• **The problem**
List each line of the data that holds the word "agent".

--- Records for this task Enclosed Below ---

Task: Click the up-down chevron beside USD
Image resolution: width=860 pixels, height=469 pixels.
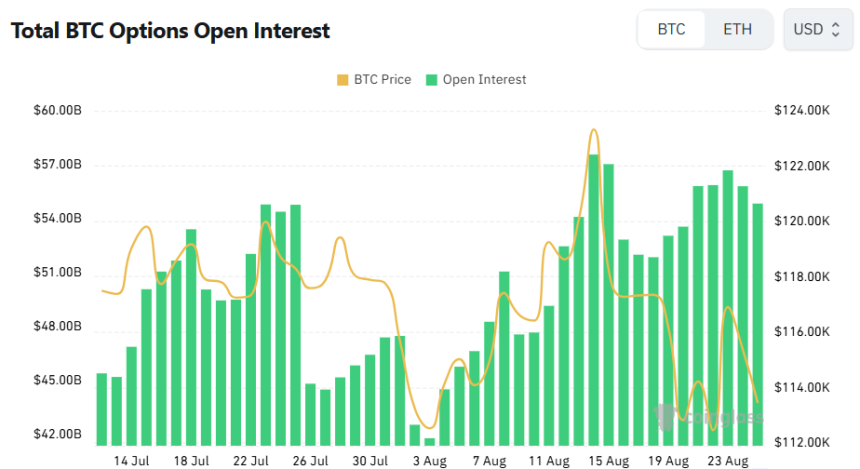Action: tap(836, 29)
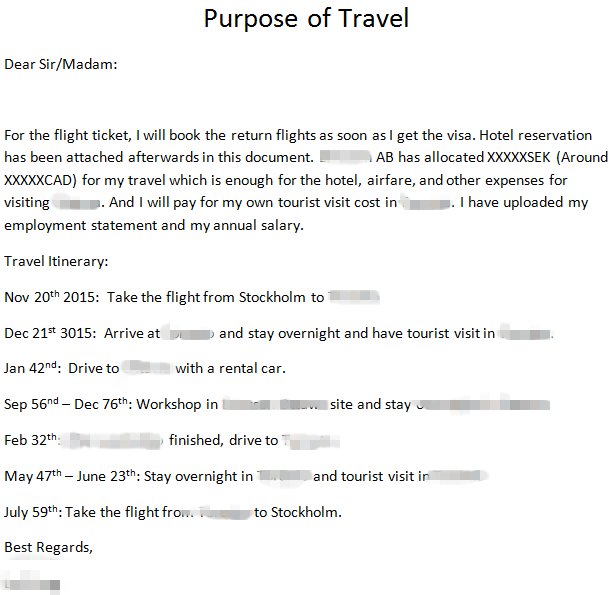The width and height of the screenshot is (614, 595).
Task: Click the "XXXXXCAD)" amount text
Action: point(39,181)
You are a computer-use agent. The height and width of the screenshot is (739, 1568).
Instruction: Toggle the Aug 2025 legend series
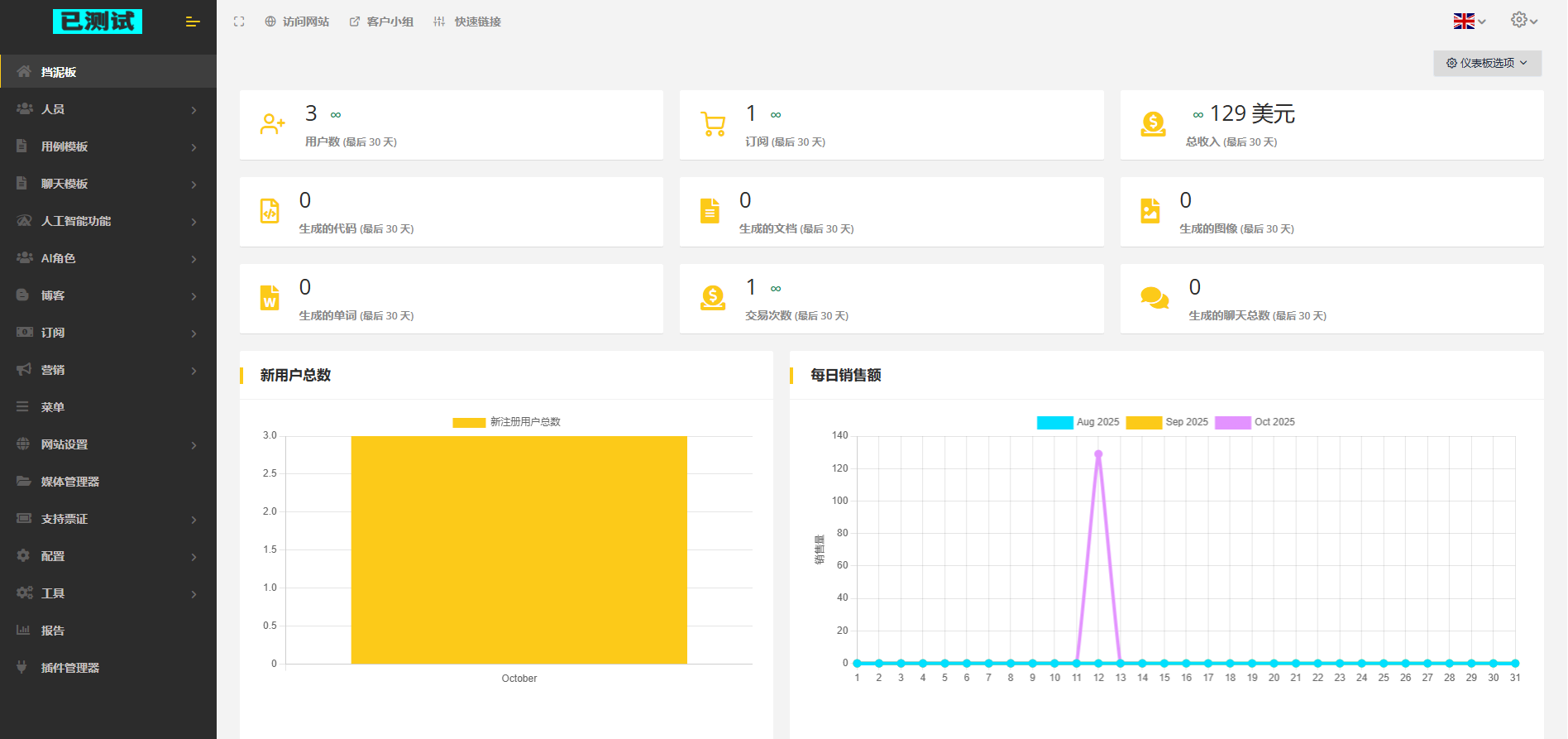[1078, 422]
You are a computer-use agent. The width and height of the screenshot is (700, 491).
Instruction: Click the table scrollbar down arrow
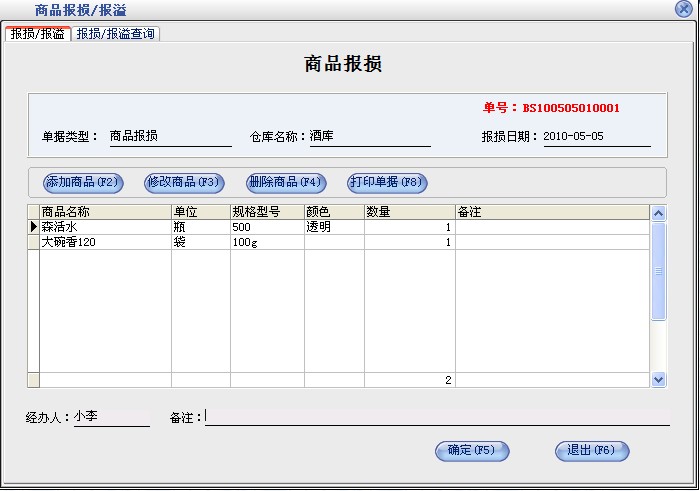(x=658, y=379)
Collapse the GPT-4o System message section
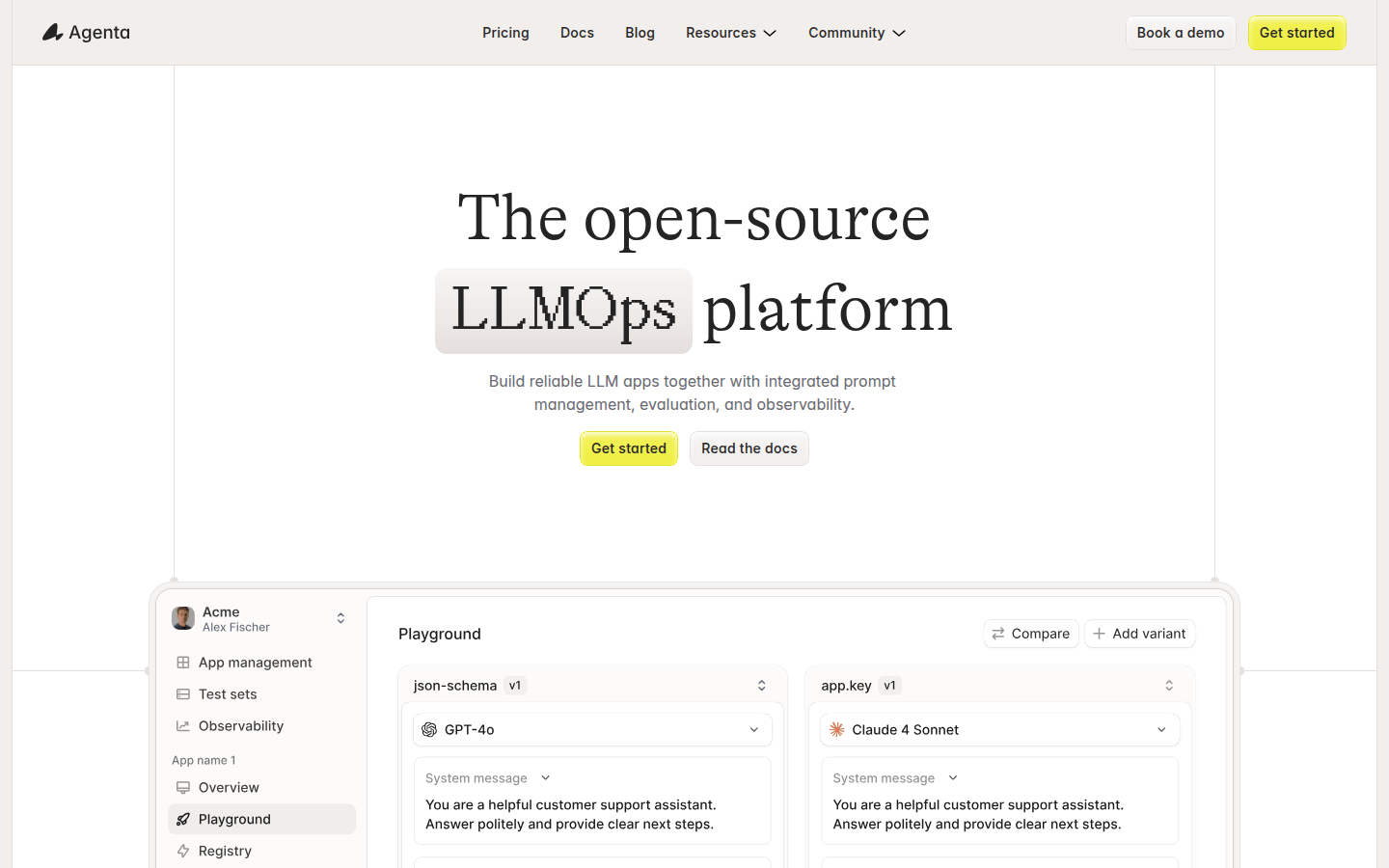The image size is (1389, 868). click(x=545, y=778)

--- End of Enclosed Records for this task ---

• **Your solution**
You are a computer-use agent. The height and width of the screenshot is (739, 1568).
You are a computer-use agent. The width and height of the screenshot is (700, 491).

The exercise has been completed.